═════ Dataset entries ═════

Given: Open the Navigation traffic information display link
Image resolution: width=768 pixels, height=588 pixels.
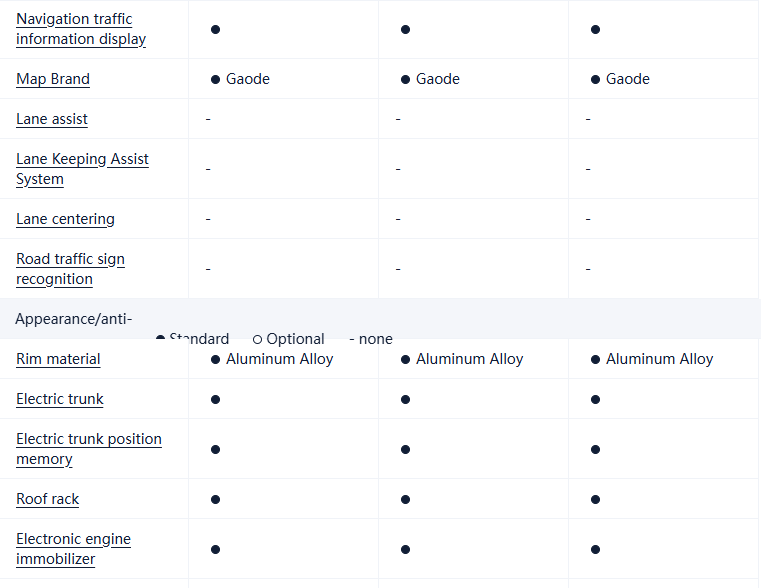Looking at the screenshot, I should click(x=81, y=29).
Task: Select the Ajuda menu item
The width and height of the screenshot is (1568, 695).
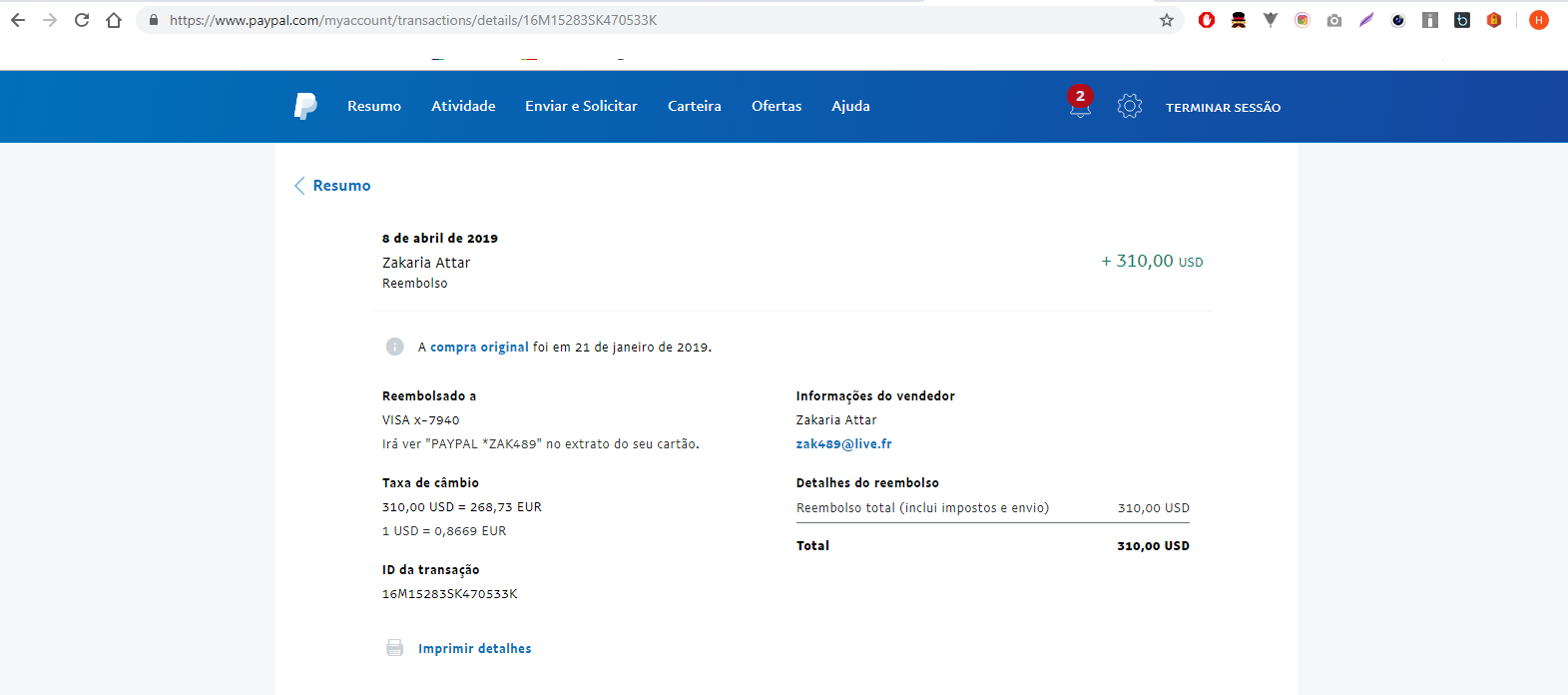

═════

**Task description:** All lines from the one containing "Image resolution: width=768" through the final line of the entries above must be restated word for word, pictures excluded.

**Exercise response:**
Image resolution: width=768 pixels, height=588 pixels.
Looking at the screenshot, I should click(x=81, y=29).
Task: Select the Ajuda menu item
The width and height of the screenshot is (1568, 695).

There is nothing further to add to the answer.